Mohon tunggu...
KOMENTAR
Humaniora Pilihan

Lima Hari untuk Semarang

15 Oktober 2014   03:30 Diperbarui: 3 Agustus 2020   11:57 389 0

Sejarah ada untuk mengingatkan bahwa perjuangan tempo dulu pernah terjadi dan tak boleh dilupakan begitu saja. Seperti kata Bung Karno “Jas Merah : Jangan sekali-kali melupakan sejarah”. Negara yang besar bukan yang ditakuti oleh negara lain, tetapi negara besar adalah yang menghargai jasa pahlawannya. Bukankah negara ini ada berkat pendahulu kita? 

Pada akhirnya darah yang tumpah pertama kali dan raga  yang tak jarang ber-anonim kembali menyatu pada tanah ini juga. Kita sepakat menamai mereka: para pahlawan. Demi tanah air yang mereka cintai, saat ini dan masa depan generasi berikutnya. Seperti ketapel yang bisa melontarkan batu, begitu pun sejarah yang bisa membawa kita pada masa lalu. Meski kita tidak hidup pada waktu itu, sejarah dengan rapi mencatat dan menjadikan kita tahu untuk dapat mempelajarinya.

Siapa yang tidak tahu 17 Agustus 1945? Ya, hampir semua fasih hafal diluar kepala. Tanggal sakral yang ditunggu sebagai rahmat Tuhan untuk negeri ini,  membayar ratusan tahun terbelenggu penjajahan yang bertindak semena semaunya. Indonesia merdeka juga. Tapi apa Indonesia lantas bebas menjalankan atas nama sendiri? Tidak. Bulan Oktober di tahun kemerdekaan ada yang tak bisa lupa di Semarang. Ingatan yang akan terus terngiang karena sejarah telah menjelaskannya. Peristiwa Pertempuran 5 hari di Semarang.
______
* _Soal Latihan_
- a) Salin ulang kutipan bacaan dari "Pada akhirnya darah" sampai "untuk dapat mempelajarinya.", lalu ganti "para pahlawan" dengan "para pejuang".
- b) Sebutkan semua kalimat tanya yang terdapat dalam kutipan bacaan.
Entri berikut sama sekali tidak dipakai di sini.

* _Bahan yang Disediakan_
______
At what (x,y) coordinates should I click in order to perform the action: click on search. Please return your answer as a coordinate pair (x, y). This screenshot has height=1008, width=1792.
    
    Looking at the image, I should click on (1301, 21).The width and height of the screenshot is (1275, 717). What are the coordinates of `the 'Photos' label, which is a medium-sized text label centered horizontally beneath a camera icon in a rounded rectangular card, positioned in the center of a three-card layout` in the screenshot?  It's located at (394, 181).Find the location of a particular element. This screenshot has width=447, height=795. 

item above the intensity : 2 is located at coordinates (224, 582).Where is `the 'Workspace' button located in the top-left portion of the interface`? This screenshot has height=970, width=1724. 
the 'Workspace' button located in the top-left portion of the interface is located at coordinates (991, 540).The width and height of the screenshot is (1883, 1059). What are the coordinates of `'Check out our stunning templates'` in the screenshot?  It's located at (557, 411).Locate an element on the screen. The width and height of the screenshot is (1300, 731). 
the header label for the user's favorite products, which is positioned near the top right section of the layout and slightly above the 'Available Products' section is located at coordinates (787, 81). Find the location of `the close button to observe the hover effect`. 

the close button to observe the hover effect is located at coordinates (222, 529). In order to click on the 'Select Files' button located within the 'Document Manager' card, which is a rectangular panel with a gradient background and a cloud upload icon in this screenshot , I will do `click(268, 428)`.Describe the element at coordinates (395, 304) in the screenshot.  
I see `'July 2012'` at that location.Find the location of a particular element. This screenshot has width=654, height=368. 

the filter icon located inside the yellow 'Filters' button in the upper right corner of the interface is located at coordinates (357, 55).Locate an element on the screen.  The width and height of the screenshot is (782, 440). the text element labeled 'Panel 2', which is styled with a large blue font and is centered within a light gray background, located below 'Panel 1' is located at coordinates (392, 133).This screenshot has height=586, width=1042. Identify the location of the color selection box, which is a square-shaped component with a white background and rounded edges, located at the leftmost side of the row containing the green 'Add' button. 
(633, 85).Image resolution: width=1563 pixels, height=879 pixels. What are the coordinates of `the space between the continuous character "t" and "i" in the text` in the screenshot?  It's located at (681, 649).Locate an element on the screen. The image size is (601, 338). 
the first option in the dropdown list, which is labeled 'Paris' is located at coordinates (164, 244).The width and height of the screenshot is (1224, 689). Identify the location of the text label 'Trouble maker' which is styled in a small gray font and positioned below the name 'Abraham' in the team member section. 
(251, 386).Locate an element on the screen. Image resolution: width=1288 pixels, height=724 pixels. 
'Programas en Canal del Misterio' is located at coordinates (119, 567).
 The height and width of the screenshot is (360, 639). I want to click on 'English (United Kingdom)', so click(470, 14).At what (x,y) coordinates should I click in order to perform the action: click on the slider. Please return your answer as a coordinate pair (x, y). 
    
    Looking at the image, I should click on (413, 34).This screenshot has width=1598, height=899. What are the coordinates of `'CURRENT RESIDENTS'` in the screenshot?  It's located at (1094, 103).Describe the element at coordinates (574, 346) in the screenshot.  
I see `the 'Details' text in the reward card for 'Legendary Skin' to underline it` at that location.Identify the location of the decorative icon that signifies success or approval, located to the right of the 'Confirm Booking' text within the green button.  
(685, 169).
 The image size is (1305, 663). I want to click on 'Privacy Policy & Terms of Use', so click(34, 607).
______
* _Kunci Jawaban_
- a)
Pada akhirnya darah yang tumpah pertama kali dan raga  yang tak jarang ber-anonim kembali menyatu pada tanah ini juga. Kita sepakat menamai mereka: para pejuang. Demi tanah air yang mereka cintai, saat ini dan masa depan generasi berikutnya. Seperti ketapel yang bisa melontarkan batu, begitu pun sejarah yang bisa membawa kita pada masa lalu. Meski kita tidak hidup pada waktu itu, sejarah dengan rapi mencatat dan menjadikan kita tahu untuk dapat mempelajarinya.

- b)
- Bukankah negara ini ada berkat pendahulu kita?
- Siapa yang tidak tahu 17 Agustus 1945?
- Tapi apa Indonesia lantas bebas menjalankan atas nama sendiri?